WRITTEN TASK 1:
In the passage about the exotic dancers' FLSA case, in what year did the first collective action settle?

SELECTION:

An FLSA collective action involving exotic dancers is brought in 2008 and settles in 2011. Five years later, the same attorneys file essentially the same case with many of the same dancers as class members against some of the same defendants. And one of those defendants has the name “Déjà vu.” What are the odds?
Whatever the odds are, that’s what happened in Jane Does 1-2 v. Déjà vu Consulting Inc., Case Nos. 17-1801/1802/1827 (6th Cir. June 3, 2019). And in addition to the naming coincidence, the case presents a number of issues of broader importance relating to class action settlement.

STORED RECORDS:
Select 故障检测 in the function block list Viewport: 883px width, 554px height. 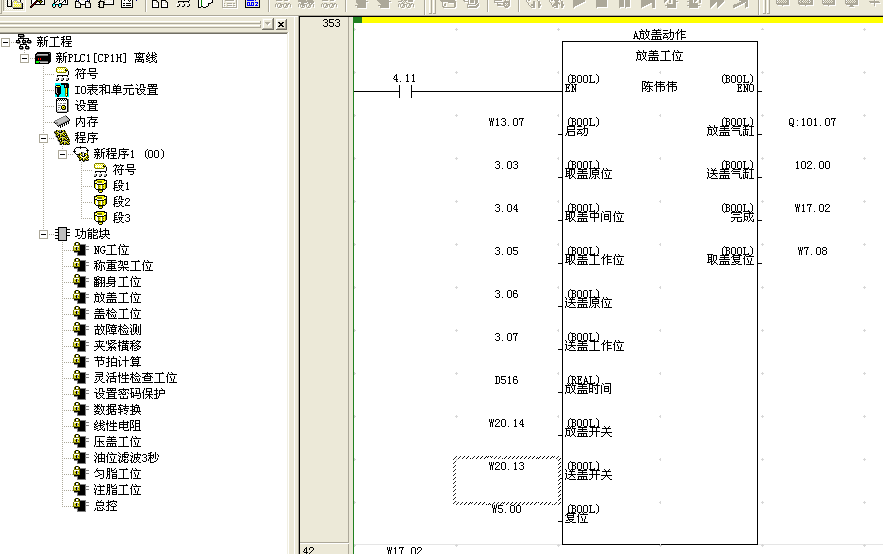point(117,330)
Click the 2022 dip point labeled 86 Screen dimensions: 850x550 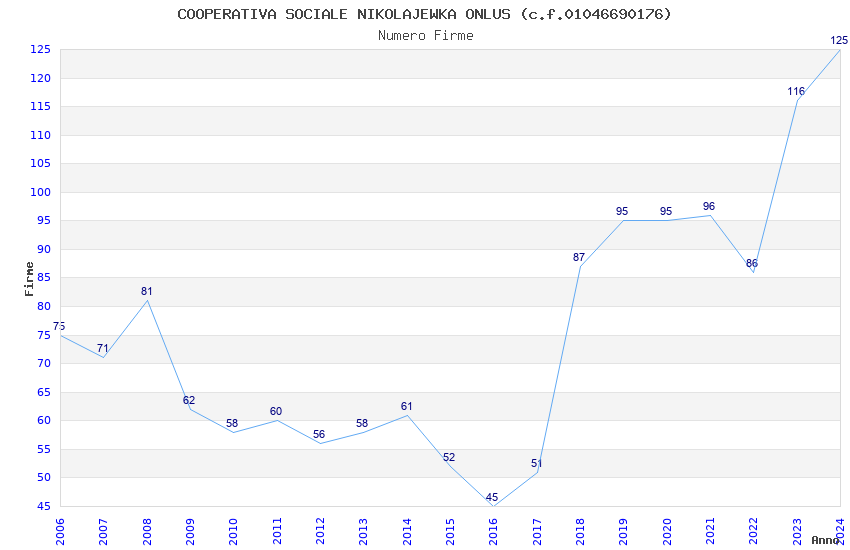coord(754,272)
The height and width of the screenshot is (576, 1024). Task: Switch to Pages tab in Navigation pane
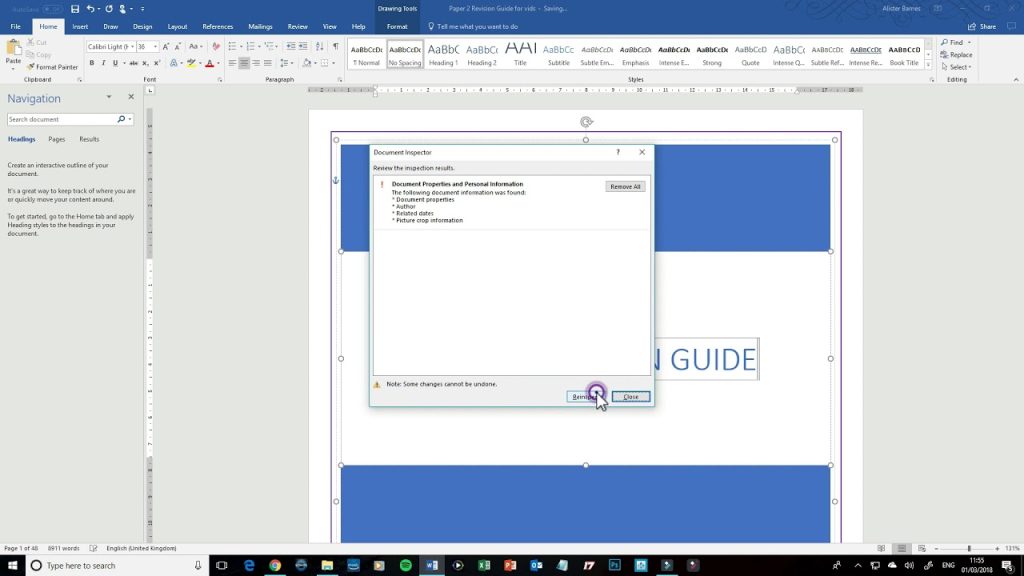tap(57, 139)
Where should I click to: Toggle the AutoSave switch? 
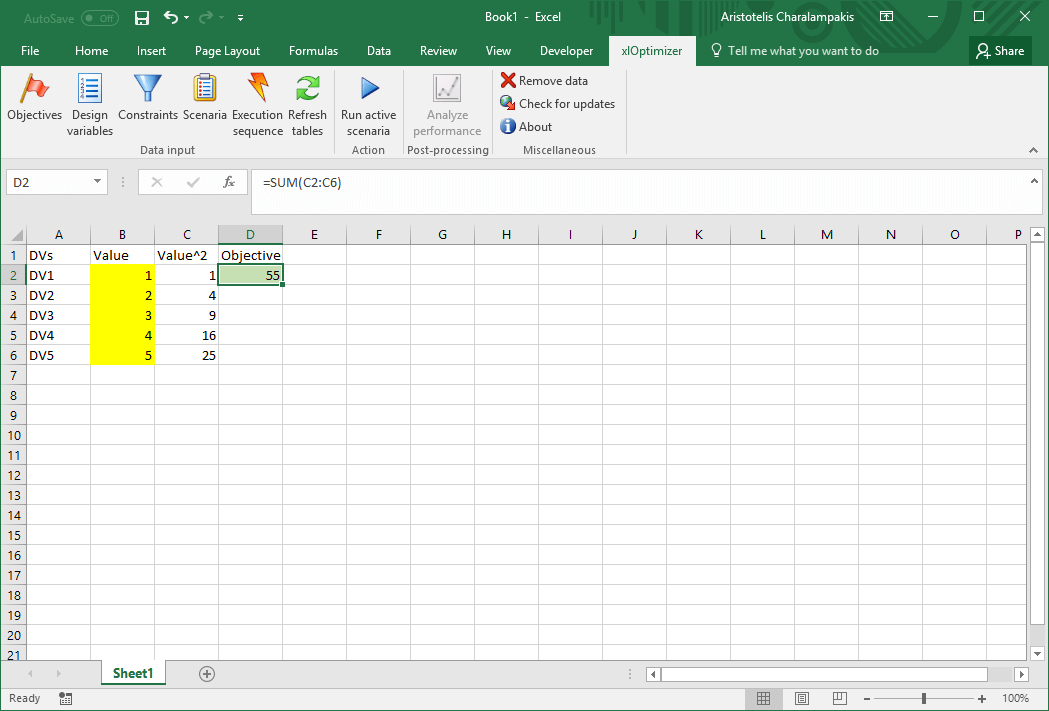click(x=99, y=17)
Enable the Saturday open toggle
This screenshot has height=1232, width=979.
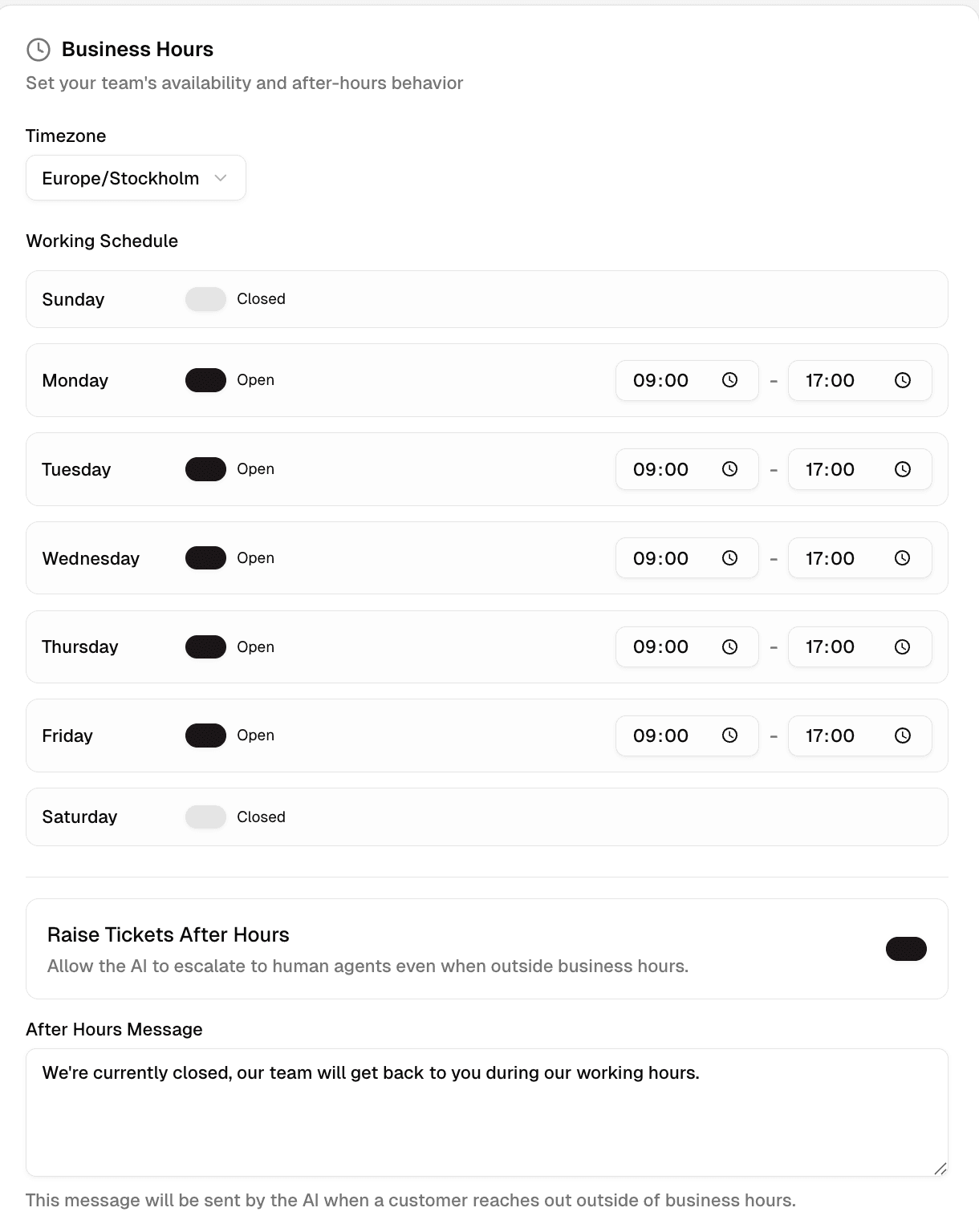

WRITTEN TASK 2:
Rewrite the records from the line containing "Where should I" through the end of the records, both ends included, with their requests. Multiply every coordinate in the answers by 2.3, round to whole numbers with halves going up, and leave out the pictures.

FULL SOLUTION 1:
2011

FULL SOLUTION 2:
Where should I click to: Toggle the AutoSave switch? 
click(x=228, y=39)
Enable the Saturday open toggle
This screenshot has height=1232, width=979.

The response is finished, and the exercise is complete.